**EXTRACT PROVIDED**

--*--

Even More Off of Topic
posted Dec 21 2008 by javalogy

I stumbled across a YouTube of Patti Smith’s cover of “Smells Like Teen Spirit” and liked it. I liked her interpretation, and the use of banjo (Steve Earle?) as one of the instrumental elements of the arrangement. I was amazed at how heated the comments were, that were posted beneath the “video”…Brutalities about whether Patti had butchered a sacred cow or not, whether or not Cobain’s music is a sacred cow or not, followed by arguments about whether Kurt Cobain was an a good, bad, ugly artist, followed by more specific interpersonal attacks between strangers followed by blah blah blah bleh. Glad I was never in the midst of that…though it was oddly tempting—and by writing this little fast-becoming-essay-diatribe of my own, I gather I am joining the fray, or at least the edges of the skirmish. For shame on me! What will Santa think? I digress.

Did you know that on average, about 30-60 covers and home videos for “Smells Like Teen Spirit” are posted every day? 30-60 EVERY DAY. And the guy has been dead for…how many years now? Fourteen? Amazing to me how worked-up people get. It’s amazing to me how worked-up I got about their getting worked-up. Violence is contagious. Anyway, it got me all mental.

--*--

**DATASET EXCERPT**
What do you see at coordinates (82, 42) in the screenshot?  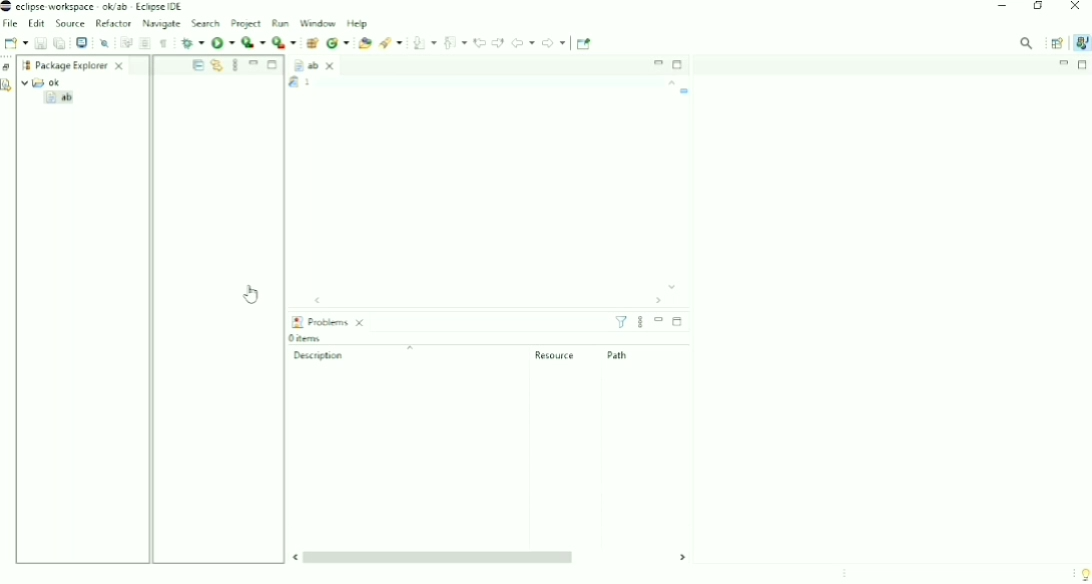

--*--

**OBJECTIVES**
- 1) Transcribe the blog post about the Patti Smith cover from "I stumbled across" up to and including "think? I digress.".
- 2) Answer these from the blog post about the Patti Smith cover:
(a) What instrument in her arrangement does the writer point out?
(b) On average, how many covers and home videos of the song are posted each day?
(c) On what date was the post published?

**TASK-BY-TASK SOLUTIONS**
- 1)
I stumbled across a YouTube of Patti Smith’s cover of “Smells Like Teen Spirit” and liked it. I liked her interpretation, and the use of banjo (Steve Earle?) as one of the instrumental elements of the arrangement. I was amazed at how heated the comments were, that were posted beneath the “video”…Brutalities about whether Patti had butchered a sacred cow or not, whether or not Cobain’s music is a sacred cow or not, followed by arguments about whether Kurt Cobain was an a good, bad, ugly artist, followed by more specific interpersonal attacks between strangers followed by blah blah blah bleh. Glad I was never in the midst of that…though it was oddly tempting—and by writing this little fast-becoming-essay-diatribe of my own, I gather I am joining the fray, or at least the edges of the skirmish. For shame on me! What will Santa think? I digress.

- 2)
(a) The banjo
(b) About 30-60
(c) Dec 21 2008